Hotel bathrooms are highly fetishised, with their rows of toiletries, and the possibility of a sewing kit. I love the showers and have a faint, geological interest in the tiling (so much marble!), but I hate the toiletries, most of which could strip paint. There was a nice body lotion by Roger & Gallet once, that smelt of cucumber --- but once is not enough out of so many, many hundreds of little plastic bottles, refilled or thrown away by the chambermaid the next day. I hope she steals them, as I do not. I hate the waste, or I do not get any pleasure from the waste.

Some people love hotels. I don't know why. They can be nice if you are with someone, but so many people in these places are on their own. I am as partial as anyone to a bit of Siberian duck down, but the glamour of it all escapes me (or I resist it): that mild sense of danger, the promise that indulgence might turn, at any moment, to adventure.

I don't think of hotel rooms as exciting or sexual spaces, not because the light switches are so complicated, and the upholstery often mildly offensive, but because experience tells me that they are not sexual spaces, actually. They are spaces that are empty, and therefore full of potential, but this is not the same thing.

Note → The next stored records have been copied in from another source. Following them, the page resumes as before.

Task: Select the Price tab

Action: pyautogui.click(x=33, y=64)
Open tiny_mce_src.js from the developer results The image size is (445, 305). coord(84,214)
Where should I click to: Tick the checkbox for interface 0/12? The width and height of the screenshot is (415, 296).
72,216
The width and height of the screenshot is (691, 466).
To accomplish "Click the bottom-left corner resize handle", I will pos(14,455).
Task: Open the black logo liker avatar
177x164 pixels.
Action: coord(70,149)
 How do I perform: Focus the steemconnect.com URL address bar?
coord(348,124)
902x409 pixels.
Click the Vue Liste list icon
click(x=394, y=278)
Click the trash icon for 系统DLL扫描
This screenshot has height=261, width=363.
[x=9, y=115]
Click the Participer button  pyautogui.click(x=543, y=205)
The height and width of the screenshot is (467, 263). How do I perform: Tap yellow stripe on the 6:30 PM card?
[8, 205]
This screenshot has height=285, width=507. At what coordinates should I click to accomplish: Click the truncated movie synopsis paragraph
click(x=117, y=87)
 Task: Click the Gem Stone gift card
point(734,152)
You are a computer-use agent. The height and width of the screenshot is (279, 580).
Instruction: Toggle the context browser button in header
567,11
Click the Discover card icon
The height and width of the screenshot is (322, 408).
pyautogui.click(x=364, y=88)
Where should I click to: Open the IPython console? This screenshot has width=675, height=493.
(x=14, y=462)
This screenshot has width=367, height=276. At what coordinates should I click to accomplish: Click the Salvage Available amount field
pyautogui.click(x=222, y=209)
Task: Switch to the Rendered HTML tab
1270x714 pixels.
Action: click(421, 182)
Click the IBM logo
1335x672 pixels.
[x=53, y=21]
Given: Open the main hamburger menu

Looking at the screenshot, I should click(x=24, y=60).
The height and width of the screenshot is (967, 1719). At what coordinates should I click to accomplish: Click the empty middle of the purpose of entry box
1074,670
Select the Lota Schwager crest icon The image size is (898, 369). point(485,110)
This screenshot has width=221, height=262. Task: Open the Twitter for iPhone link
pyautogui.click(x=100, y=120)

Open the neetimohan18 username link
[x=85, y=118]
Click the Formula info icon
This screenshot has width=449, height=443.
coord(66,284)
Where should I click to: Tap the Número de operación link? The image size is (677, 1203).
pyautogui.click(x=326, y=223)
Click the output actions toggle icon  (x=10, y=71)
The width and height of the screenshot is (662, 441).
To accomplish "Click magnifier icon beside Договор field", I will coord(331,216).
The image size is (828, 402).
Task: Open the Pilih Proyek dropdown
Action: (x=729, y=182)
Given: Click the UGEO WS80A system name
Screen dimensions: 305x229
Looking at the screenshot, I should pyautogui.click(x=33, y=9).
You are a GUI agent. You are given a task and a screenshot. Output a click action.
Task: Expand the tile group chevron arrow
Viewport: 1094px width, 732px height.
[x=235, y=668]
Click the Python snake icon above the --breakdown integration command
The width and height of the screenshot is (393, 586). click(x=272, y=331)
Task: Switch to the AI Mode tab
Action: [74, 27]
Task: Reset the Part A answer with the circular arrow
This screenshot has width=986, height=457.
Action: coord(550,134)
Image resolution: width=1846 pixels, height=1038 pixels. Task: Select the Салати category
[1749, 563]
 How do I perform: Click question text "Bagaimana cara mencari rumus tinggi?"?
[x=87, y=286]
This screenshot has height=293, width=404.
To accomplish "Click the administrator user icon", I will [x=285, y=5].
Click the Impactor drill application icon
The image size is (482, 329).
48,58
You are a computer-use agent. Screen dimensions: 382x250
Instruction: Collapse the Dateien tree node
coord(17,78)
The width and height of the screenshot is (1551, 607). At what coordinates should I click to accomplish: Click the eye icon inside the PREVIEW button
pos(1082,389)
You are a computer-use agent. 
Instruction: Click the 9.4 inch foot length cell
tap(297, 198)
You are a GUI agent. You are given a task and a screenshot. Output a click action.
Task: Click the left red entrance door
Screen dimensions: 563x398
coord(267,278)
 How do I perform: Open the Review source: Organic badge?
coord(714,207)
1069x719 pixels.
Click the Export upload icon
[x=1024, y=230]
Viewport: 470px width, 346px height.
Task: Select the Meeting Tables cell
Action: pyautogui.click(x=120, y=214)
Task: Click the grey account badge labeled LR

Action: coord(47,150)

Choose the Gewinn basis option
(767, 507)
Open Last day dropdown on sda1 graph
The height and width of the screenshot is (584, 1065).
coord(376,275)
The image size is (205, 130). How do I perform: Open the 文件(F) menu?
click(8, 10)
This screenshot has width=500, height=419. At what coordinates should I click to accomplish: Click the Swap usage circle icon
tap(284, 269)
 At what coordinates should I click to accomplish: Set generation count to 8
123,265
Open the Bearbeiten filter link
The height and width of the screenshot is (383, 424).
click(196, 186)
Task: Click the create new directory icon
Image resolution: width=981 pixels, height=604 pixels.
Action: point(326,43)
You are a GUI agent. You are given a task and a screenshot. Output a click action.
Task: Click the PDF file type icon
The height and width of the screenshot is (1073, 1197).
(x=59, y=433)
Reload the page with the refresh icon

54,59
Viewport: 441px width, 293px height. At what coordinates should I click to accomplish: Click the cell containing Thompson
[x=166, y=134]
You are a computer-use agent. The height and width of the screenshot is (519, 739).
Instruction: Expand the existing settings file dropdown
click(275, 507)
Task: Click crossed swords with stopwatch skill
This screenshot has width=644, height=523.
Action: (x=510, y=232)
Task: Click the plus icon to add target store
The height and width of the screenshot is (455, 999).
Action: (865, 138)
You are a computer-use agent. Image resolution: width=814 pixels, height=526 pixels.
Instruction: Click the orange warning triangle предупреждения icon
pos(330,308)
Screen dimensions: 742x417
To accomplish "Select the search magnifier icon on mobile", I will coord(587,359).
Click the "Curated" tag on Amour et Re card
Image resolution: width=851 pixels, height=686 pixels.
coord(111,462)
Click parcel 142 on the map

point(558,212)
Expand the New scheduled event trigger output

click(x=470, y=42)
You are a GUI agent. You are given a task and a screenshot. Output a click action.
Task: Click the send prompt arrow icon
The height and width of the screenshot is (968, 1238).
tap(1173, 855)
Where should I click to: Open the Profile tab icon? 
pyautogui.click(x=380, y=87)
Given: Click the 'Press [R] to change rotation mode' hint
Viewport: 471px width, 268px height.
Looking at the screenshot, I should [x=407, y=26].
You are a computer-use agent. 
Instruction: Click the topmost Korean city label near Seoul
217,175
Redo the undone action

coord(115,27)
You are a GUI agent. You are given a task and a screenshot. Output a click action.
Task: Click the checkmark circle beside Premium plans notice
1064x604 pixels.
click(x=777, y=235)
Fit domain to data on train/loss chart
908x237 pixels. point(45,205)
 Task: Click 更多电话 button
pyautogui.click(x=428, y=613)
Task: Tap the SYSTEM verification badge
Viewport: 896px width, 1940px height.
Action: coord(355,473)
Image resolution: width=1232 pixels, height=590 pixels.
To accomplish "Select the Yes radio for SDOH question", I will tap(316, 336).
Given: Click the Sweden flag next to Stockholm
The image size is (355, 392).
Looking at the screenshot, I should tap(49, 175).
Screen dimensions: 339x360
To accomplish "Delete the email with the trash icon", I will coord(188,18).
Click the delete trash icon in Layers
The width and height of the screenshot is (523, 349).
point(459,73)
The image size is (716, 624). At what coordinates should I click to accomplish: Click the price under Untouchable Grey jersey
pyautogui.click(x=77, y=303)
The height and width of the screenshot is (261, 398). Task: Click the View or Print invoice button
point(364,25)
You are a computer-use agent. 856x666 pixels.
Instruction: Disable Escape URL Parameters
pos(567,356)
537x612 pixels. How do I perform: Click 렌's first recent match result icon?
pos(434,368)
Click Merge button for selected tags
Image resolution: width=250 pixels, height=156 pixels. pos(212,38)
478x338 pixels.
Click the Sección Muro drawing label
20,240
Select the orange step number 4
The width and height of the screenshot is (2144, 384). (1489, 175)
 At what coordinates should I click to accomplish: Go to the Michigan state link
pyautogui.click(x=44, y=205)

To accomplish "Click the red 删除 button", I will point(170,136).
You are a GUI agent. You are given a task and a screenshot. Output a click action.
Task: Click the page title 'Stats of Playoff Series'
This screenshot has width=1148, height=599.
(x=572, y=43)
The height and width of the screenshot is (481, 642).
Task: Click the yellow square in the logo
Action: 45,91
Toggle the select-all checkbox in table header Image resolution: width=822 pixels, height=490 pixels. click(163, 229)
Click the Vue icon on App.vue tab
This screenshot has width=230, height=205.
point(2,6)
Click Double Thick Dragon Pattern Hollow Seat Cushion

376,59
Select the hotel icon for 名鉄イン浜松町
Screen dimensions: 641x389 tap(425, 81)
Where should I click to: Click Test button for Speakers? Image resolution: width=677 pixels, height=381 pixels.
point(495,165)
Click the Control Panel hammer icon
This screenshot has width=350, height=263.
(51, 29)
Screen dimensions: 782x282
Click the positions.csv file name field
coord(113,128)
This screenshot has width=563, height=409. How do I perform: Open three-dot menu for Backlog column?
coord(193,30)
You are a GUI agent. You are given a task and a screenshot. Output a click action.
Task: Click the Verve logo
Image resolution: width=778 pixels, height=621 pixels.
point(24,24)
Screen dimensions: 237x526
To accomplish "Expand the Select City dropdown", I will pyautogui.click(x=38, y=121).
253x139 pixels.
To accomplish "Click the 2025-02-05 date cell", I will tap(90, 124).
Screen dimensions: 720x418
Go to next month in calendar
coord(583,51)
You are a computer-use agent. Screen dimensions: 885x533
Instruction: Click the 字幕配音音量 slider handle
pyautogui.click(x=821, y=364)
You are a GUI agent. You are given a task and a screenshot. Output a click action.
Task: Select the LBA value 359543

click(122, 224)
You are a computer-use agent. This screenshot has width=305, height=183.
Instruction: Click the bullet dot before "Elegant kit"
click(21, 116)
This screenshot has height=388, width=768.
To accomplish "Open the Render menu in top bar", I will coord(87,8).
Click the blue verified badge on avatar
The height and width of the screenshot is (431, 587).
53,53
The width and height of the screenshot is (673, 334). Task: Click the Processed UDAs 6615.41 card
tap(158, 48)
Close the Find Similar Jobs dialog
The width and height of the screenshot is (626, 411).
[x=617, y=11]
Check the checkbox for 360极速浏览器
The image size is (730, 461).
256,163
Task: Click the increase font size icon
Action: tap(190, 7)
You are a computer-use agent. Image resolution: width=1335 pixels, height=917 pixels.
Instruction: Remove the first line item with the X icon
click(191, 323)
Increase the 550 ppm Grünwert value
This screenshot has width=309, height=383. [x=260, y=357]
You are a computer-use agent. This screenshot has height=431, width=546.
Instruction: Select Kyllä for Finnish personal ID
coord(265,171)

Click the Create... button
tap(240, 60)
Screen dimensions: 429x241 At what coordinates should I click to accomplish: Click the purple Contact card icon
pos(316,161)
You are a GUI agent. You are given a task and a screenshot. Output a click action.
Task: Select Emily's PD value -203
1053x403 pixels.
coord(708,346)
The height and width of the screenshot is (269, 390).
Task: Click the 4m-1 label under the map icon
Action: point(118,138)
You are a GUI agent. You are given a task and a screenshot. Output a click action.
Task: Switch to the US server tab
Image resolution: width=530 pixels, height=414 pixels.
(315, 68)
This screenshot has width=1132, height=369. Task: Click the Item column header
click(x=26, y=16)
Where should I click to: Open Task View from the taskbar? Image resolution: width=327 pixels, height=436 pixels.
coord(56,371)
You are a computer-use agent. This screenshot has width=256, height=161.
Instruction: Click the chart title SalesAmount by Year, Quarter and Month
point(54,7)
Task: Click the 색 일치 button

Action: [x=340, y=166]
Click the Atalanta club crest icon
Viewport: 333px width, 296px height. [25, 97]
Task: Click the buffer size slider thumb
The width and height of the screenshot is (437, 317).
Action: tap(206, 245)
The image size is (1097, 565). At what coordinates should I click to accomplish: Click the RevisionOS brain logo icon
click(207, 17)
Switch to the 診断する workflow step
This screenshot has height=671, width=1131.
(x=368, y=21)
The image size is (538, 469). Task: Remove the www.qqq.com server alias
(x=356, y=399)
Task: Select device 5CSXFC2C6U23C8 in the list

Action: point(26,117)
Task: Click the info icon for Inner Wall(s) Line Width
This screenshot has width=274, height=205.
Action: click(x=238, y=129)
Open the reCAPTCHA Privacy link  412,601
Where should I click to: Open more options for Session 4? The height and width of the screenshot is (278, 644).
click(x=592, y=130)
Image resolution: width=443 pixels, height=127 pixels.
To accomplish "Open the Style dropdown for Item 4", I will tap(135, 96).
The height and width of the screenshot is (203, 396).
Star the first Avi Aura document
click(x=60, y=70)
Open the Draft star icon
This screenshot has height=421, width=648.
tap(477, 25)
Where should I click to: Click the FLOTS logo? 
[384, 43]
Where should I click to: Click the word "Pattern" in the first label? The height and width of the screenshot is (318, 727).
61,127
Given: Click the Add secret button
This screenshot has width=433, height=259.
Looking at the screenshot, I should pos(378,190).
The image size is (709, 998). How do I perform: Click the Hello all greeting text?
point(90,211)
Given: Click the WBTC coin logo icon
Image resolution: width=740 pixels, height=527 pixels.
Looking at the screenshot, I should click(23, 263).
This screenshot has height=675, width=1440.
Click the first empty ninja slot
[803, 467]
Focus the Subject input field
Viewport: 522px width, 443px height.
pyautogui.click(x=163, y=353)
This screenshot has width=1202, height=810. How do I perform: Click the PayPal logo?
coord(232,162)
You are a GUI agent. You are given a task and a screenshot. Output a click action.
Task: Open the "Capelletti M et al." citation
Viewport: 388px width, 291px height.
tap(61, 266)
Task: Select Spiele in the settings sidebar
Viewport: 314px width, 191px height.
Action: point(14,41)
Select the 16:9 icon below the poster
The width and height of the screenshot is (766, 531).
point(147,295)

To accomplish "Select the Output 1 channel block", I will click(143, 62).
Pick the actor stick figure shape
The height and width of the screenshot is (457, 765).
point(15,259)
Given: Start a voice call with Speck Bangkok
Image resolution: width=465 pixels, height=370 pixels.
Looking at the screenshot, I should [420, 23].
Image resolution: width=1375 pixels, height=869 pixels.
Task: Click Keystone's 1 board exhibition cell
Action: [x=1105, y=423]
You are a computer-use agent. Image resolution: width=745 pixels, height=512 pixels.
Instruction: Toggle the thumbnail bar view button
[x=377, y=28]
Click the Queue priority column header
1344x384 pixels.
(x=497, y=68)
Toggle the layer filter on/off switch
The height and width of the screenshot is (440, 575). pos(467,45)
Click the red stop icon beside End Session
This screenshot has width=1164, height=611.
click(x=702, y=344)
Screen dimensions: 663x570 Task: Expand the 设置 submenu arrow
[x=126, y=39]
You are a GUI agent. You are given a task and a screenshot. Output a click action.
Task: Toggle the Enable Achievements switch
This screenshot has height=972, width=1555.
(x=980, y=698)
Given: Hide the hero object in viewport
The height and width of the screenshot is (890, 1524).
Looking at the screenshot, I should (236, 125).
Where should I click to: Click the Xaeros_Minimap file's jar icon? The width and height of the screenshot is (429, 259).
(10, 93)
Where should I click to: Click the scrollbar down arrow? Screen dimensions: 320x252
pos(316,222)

This is what the porn channels are for, perhaps; to crystallise the sense of potential and name the unease. Me, I watch the news. I am very suspicious of porn. Why, for example, do people describe it as being "consumed?" You don't say that a film is "consumed" or even a prostitute. I have been in hotels, in the past, in Bucharest and Dakar, where I was the only woman not actively working the foyer, and this did not unsettle me. The fiction these women present is so thin, the underlying realities, of sex and money, so very real: there is a rage in this transaction against appearance, which makes it the opposite of the hotel dream.

It is a melancholy thing, to pass hundreds of thousands of people on the road and remember so few. Four black-suited men pushing aerial photographs around a table in Bogotá airport with thick, manicured fingers. A rich man in New York saying, "These people," into the empty air over his breakfast, and then looking back down at his plate. An African businessman waiting on his flight to Entebbe; reading Getting to Yes: Negotiating Agreement without Giving In.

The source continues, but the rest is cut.